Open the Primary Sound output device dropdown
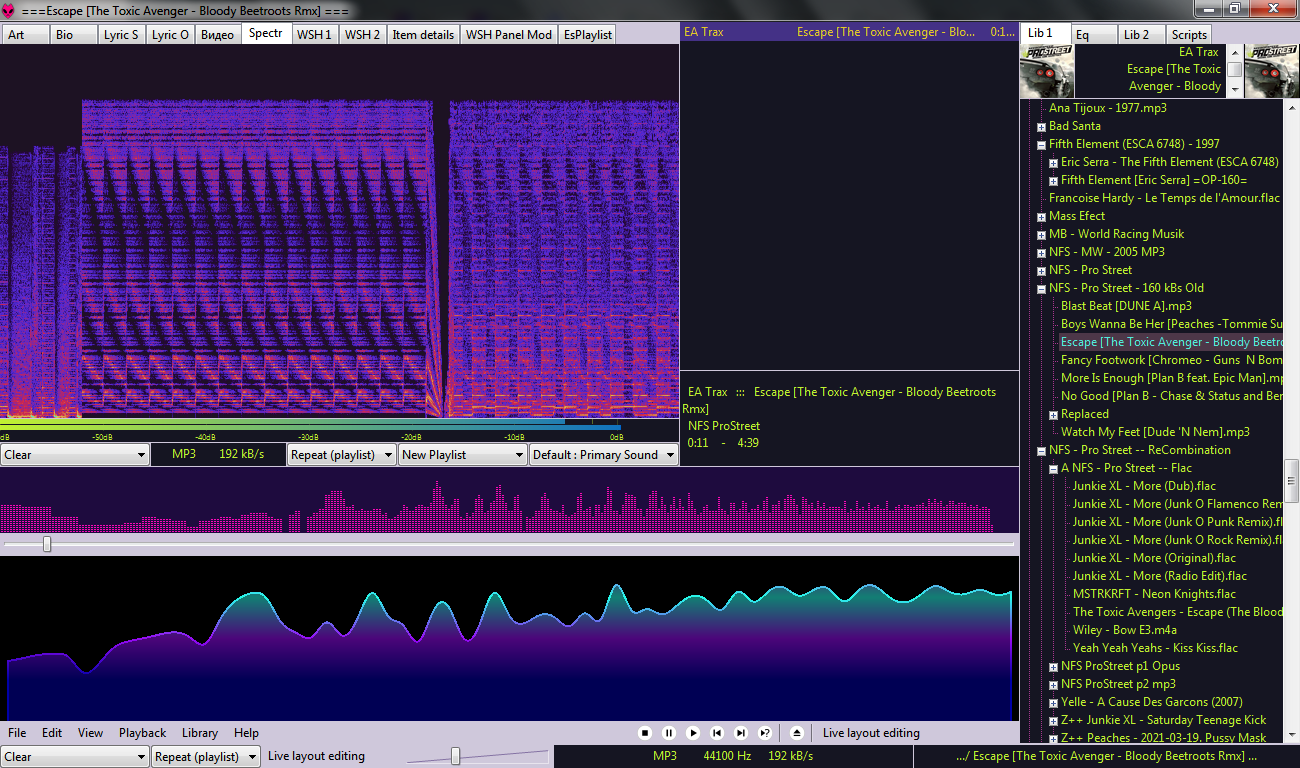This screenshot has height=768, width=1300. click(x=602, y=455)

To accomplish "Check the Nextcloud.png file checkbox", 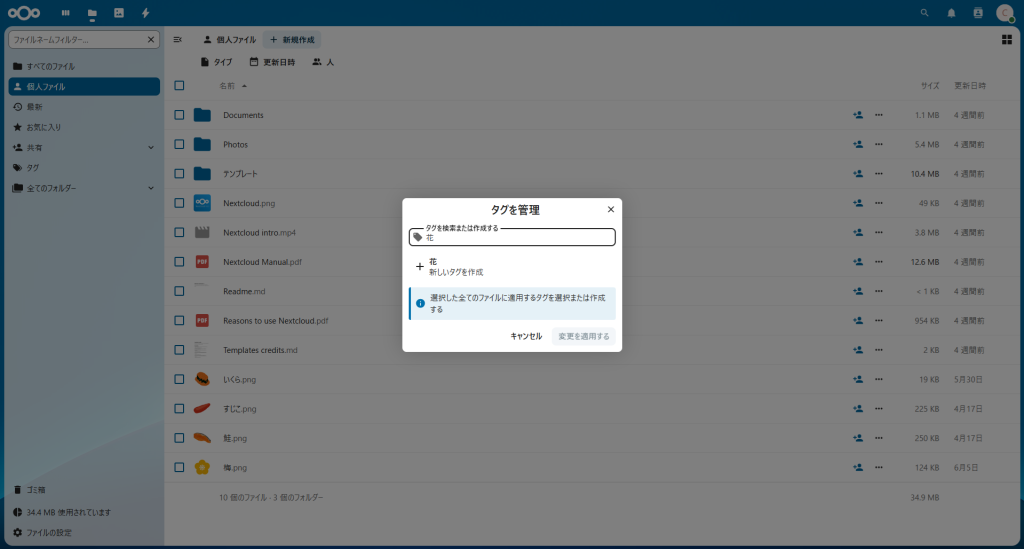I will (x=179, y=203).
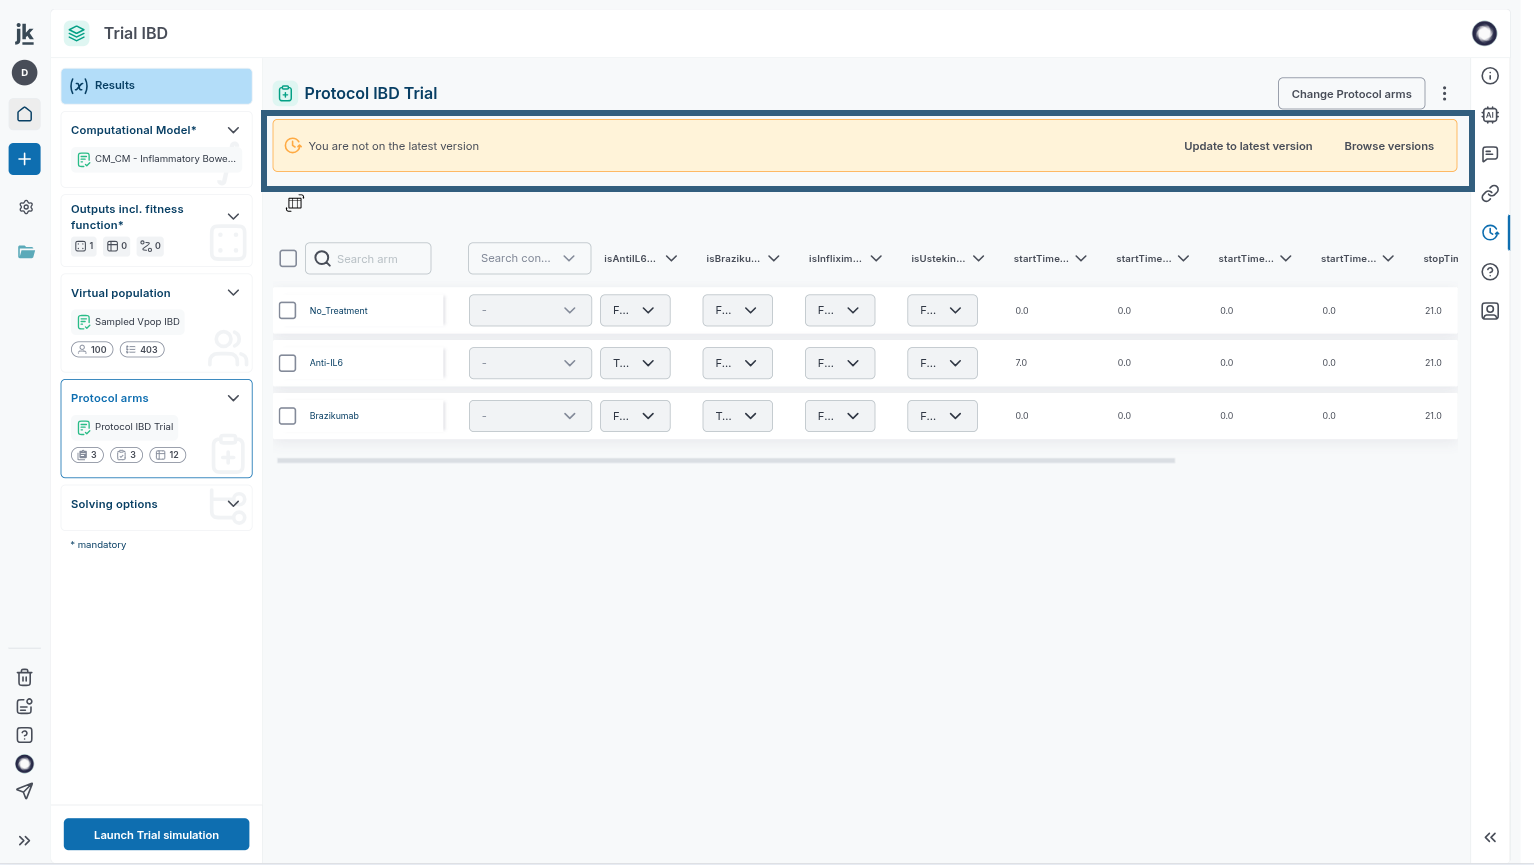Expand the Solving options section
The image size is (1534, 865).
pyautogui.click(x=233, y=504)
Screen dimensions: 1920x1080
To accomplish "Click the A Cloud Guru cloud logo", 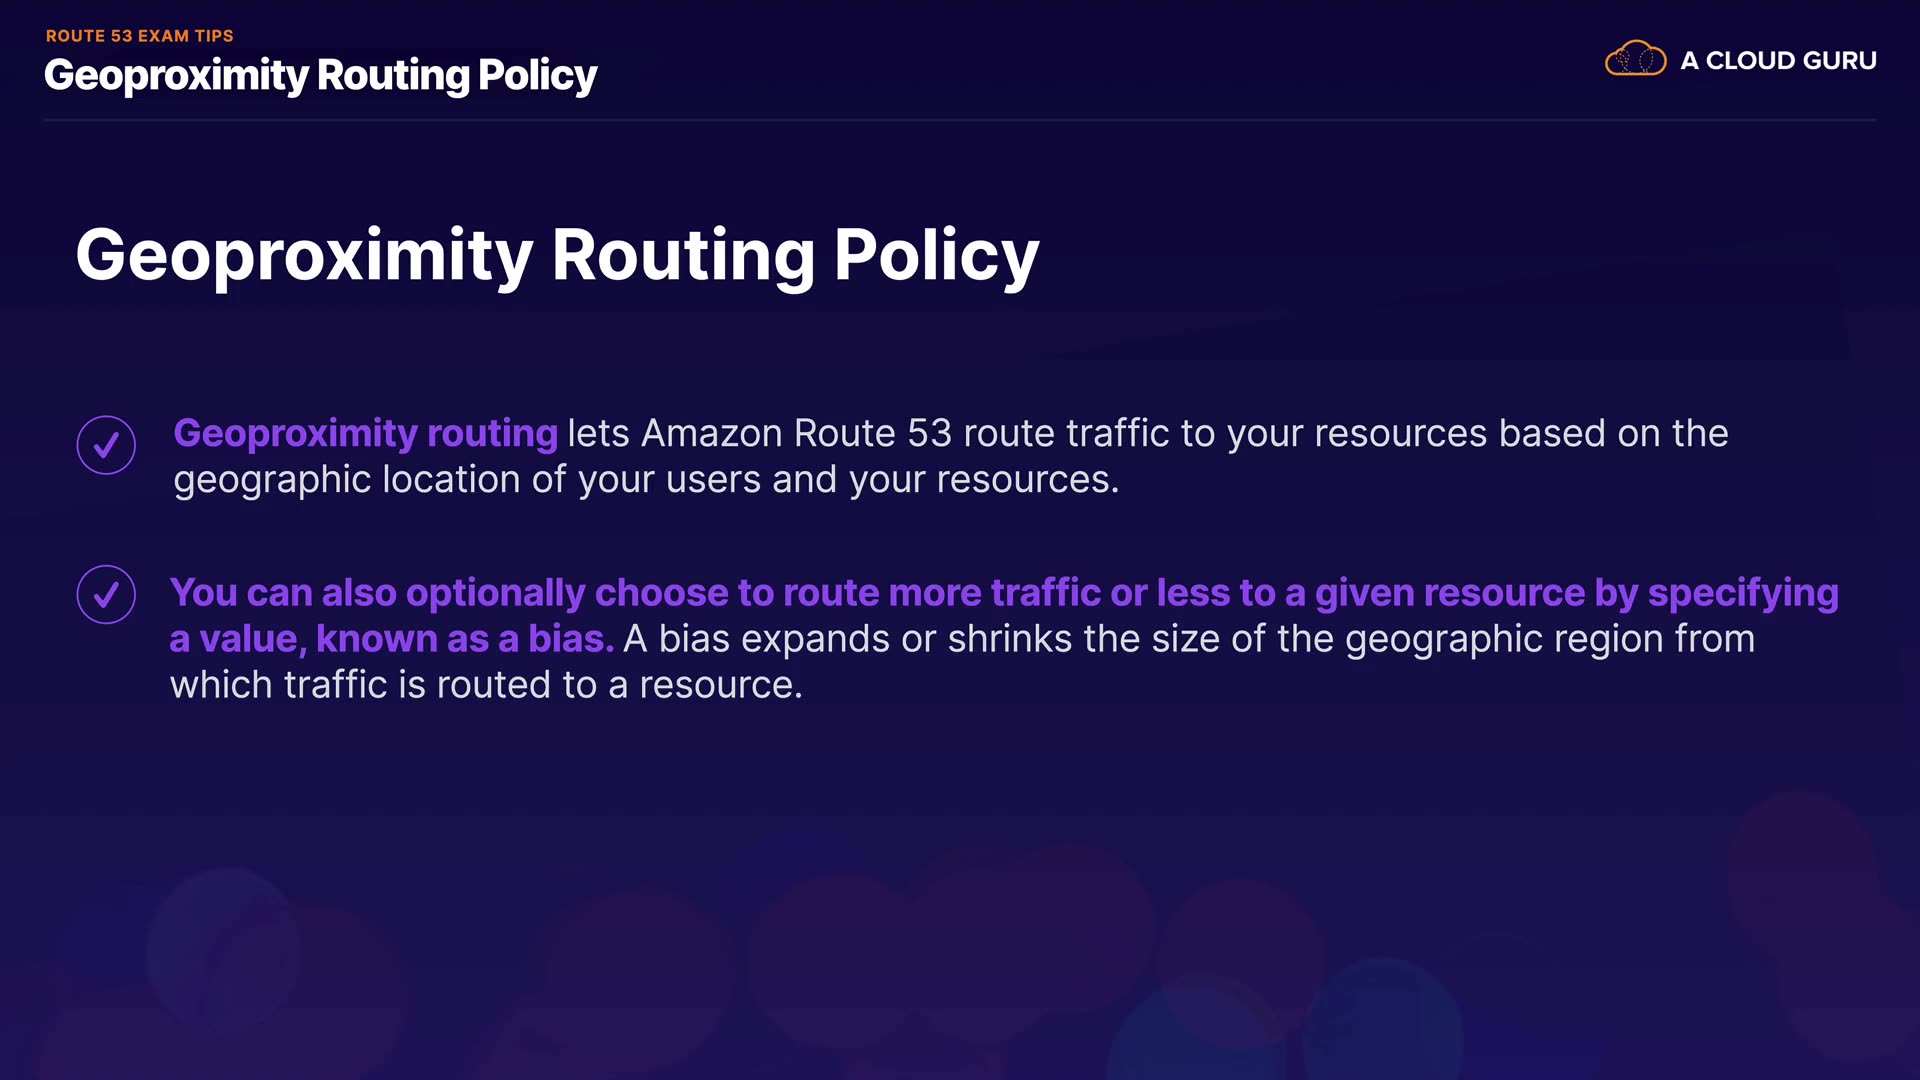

- Aim of the exercise
Exactly and only the lines from the one holding "Screen dimensions: 1920x1080" through the final line of the material must be returned, both ends included, without any pictures.

- Solution to this exercise
Screen dimensions: 1920x1080
To accomplish "Click the A Cloud Guru cloud logo", 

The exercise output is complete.